Contrary to what Hadley and Yusuf would have Americans believe, the United States has not had a policy of sticks. The only punishment that Pakistan has endured is that United States opted not give Pakistan $300 million out of a total of a $1 billion in Coalition Support Funds. The United States held back this tranche of funding because Pakistan refused to pursue America’s enemies in North Waziristan. How is this punishment?
Secretary of Defense Jim Mattis regrettably seems to share this absurd misreading of U.S. policy. During his confirmation hearing, he reiterated the canard that the “conditionalities” on assistance to Pakistan have not worked. Unfortunately, we cannot say whether such conditionalities would or would not work because most of the conditionalities were honored only in the breach. President Donald Trump has delegated responsibility for this war to Mattis, who will reportedly decide how many more U.S. troops will be sent to Afghanistan. In the continued absence of a coercive strategy for Pakistan, the rumored modest surge of some additional 4,000 U.S. troops will not work any more than did the much larger 2009 surge.
The time to stop rewarding Pakistan for its perfidy is long over. The United States needs to immediately right a course that has been murderously wrong since the earliest days of this war. It needs to signal to Pakistan that it does not consider its Indian fantasies to be credible. It needs to be very clear that if Pakistan does not cease and desist from using jihadis as tools of foreign policy in Afghanistan and India, the United States will declare Pakistan to be a state sponsor of terror. Moreover, the United States should devise special sanctions that will impose specific costs upon Pakistani military and intelligence personnel, as well as civil society actors, who we know are supporting these so-called jihadis. The United States should also cease entertaining Pakistan’s entreaties on Kashmir by formally recognizing the line of control as the border. Further, Washington should cut off all strategic military support for Pakistan in preference to platforms and training to enable it more credibly fight internal battles rather than India. It should cease all so-called Coalition Support Funds intended to lucratively reimburse Pakistan for costs associated with its sovereign responsibilities by eliminating terrorists using its territory. Pakistan can only receive these funds provided that there are terrorists in Pakistan need to be eliminated.

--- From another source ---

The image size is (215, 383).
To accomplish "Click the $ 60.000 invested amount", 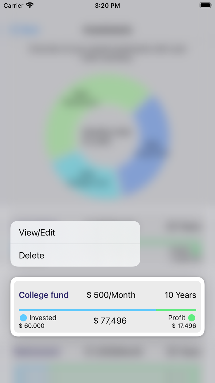I will (x=32, y=326).
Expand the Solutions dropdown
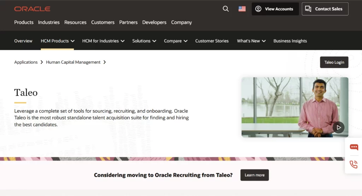 (144, 41)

This is a moral hazard problem. Instead of rewarding Pakistan to continue to nurture and asset-bank these terrorists, the United States needs to incentivize Pakistan to not create these terrorists and deploy them in the first instance.
The Trump administration has yet to articulate a policy for Pakistan and Afghanistan. As with other issues, the administration seems to have multiple policies pursued variously by Secretary of State Rex Tillerson, Secretary of Defense Mattis, National Security Advisor H.R. McMaster, and special advisor Steve Bannon. The current news coming out of the White House is that the ongoing review of the Afghan war may well produce a tougher policy on Pakistan. If so, this is would be welcome news, but this is exactly the kind of policy that Hadley and Yusuf seek to pre-empt.
Christine Fair is a Provost’s Distinguished Associate Professor in the Security Studies Program at Georgetown University’s Edmund A. Walsh School of Service. She is the author of Fighting to the End: The Pakistan Army’s Way of War (OUP, 2014).